One top executive from a national solution provider who partners with Amazon as well as with infrastructure market leaders Dell Technologies and Hewlett Packard Enterprise, told CRN he was surprised to hear AWS admit publicly that not all workloads will move to the cloud.
“It’s just something they’ve always been tightlipped about saying forever. That some workloads will probably need to stay on-prem because it sort of goes against their motto, ‘Everything should and needs to move to the public cloud,” said the executive who has been an AWS partner for the past four years.
“It’s understandable why their attitude has changed,” he said. “They’re now admitting that, what he calls a ‘messy world’—which is this multi-cloud, hybrid cloud era we are in—some customer apps or workloads will stay on-prem. There’s just reasons to keep them on-prem [like] compliance, latency and I’m sure [Selipsky] didn’t mention pricing, but sometimes the cost of public cloud becomes a big issue with customers.”
Initially introduced in 2018, AWS Outposts takes direct aim at longtime servers, storage and hyperconverged infrastructure leaders like Dell Technologies, Lenovo of HPE.
The executive said VMware Cloud on AWS Outposts could be a market disruptor for Dell and HPE, “but it would take years” for AWS Outposts to make a “serious dent” in the global on-premises infrastructure market.
“It’s going to take a while for mainstream adoption of Outposts by enterprises who mostly still use HPE, Cisco, Dell, etc.,” he said. “But Outposts with solid VMware integration is a good way to try and get your foot in the door.”
VMware Cloud on AWS Outposts is a jointly engineered on-premises as-a-service offering, powered by VMware Cloud Foundation, that runs VMware’s Software-Defined Data Center software on dedicated Amazon Nitro-based EC2 bare-metal instances provisioned in AWS Outposts. It provides an integrated hybrid cloud environment with a unified control plane that provides access to VMware Cloud on AWS capacity and regional native AWS services.
AWS’ Selipsky said his company and VMware have built “a deep and trusted relationship.”

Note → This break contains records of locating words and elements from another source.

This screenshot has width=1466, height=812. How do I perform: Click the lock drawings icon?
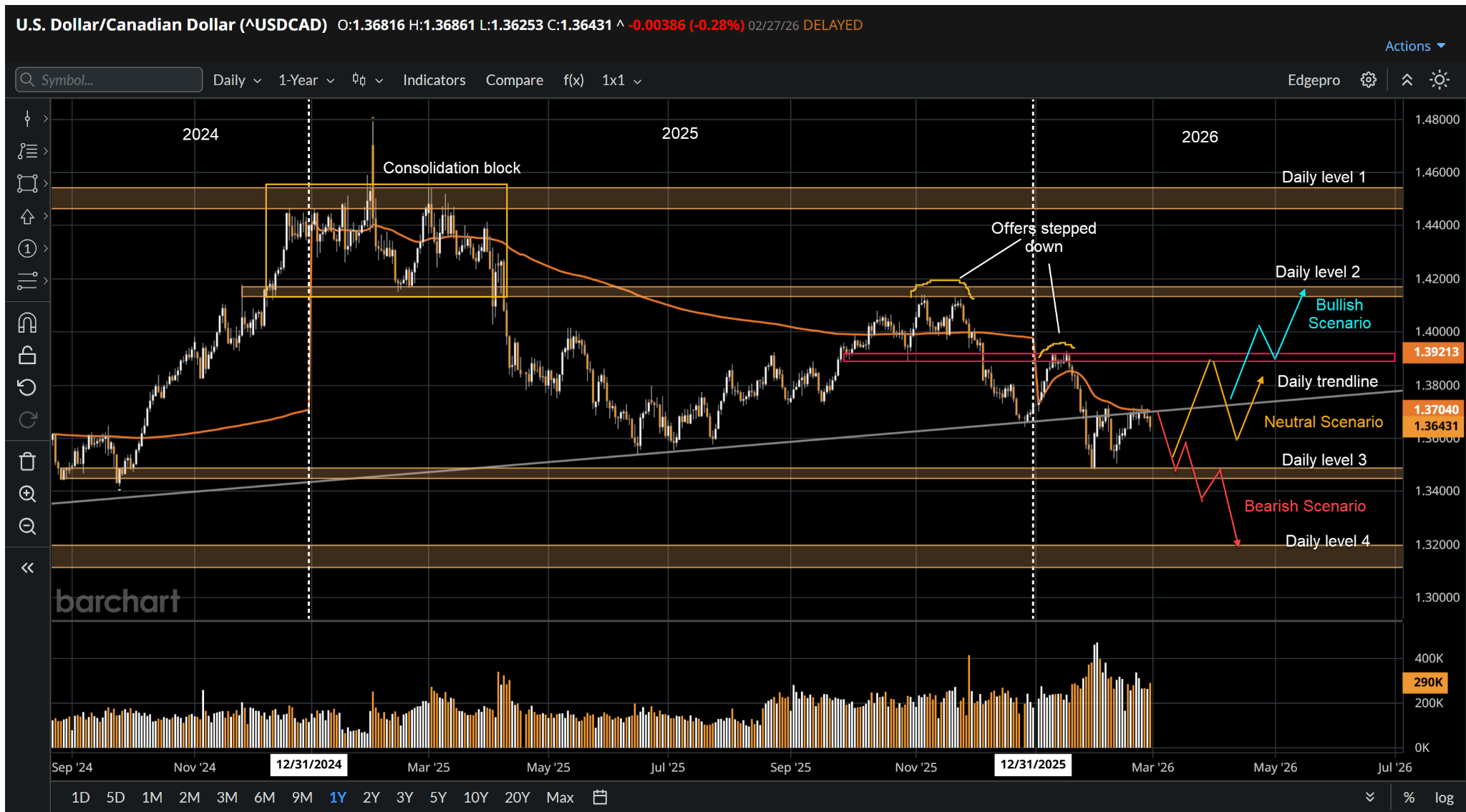(x=27, y=356)
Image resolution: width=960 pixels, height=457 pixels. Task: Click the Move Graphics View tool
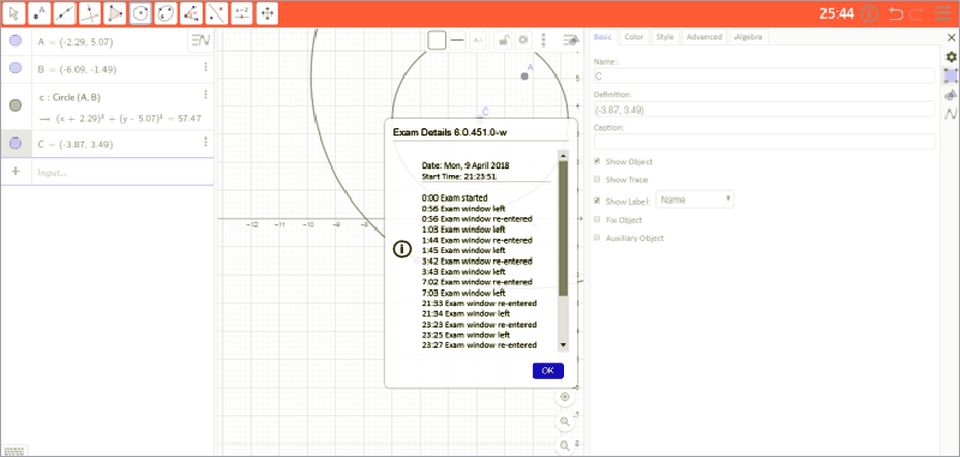pyautogui.click(x=268, y=14)
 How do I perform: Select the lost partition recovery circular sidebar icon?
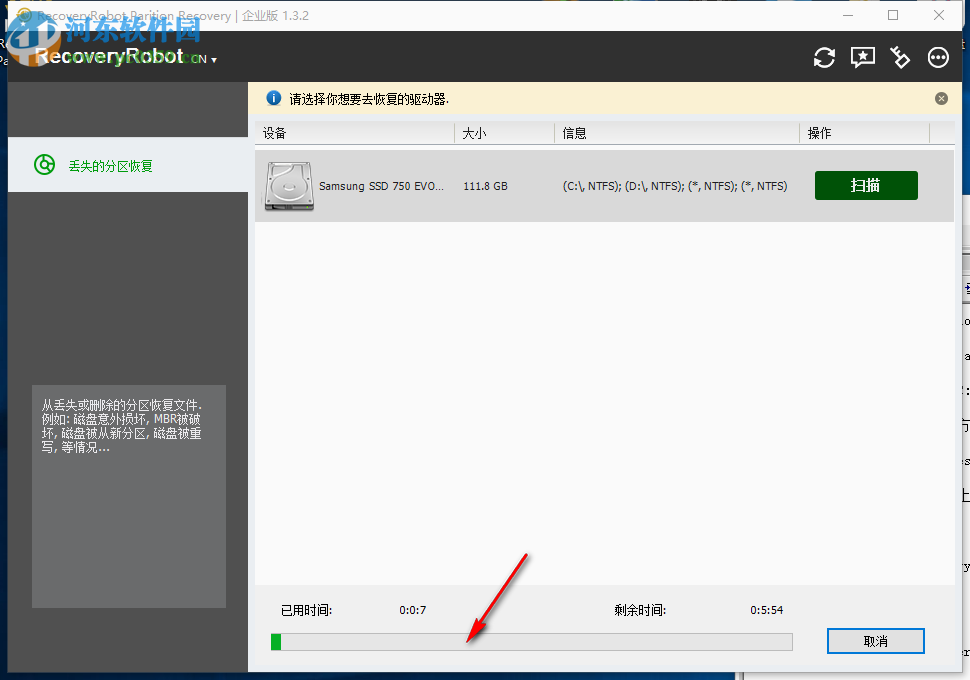tap(44, 164)

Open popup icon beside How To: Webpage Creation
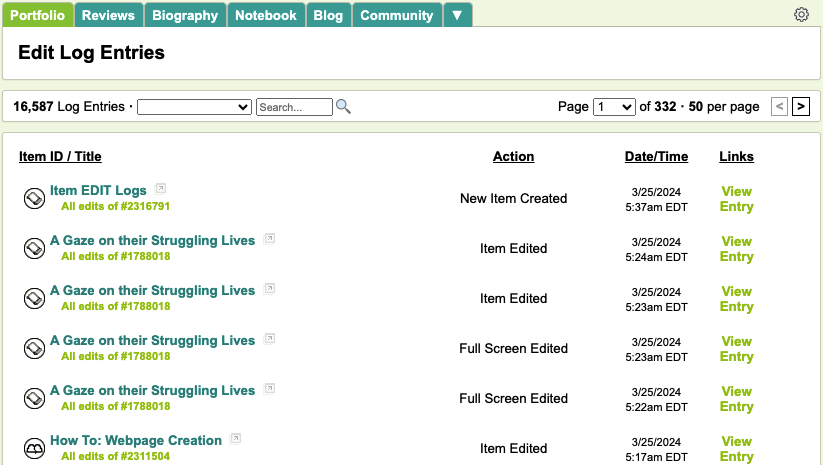[236, 439]
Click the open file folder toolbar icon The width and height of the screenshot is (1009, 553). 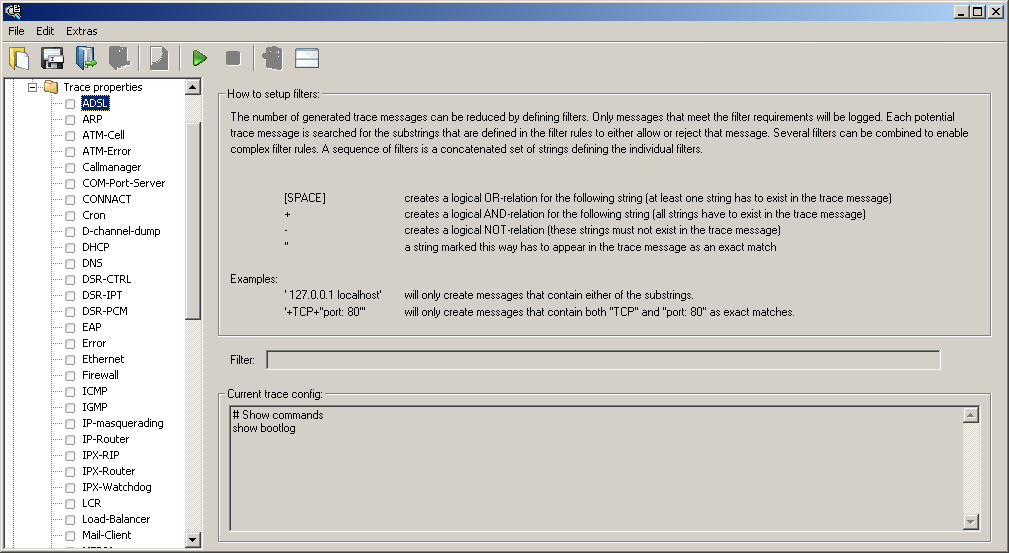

“We’ve got some really good and innovative services that we built together, but I honestly feel like we’re just getting going together. I think that VMware Cloud on AWS was a great start. I think evolutions that we’ve just recently announced like Outposts— VMware on the AWS Outposts—is really the exciting next steps on that journey together,” said Selipsky. “And we’ll continue to help customers along the way as they take that journey to their computing environments and their organizational changes they want to accomplish in the future.”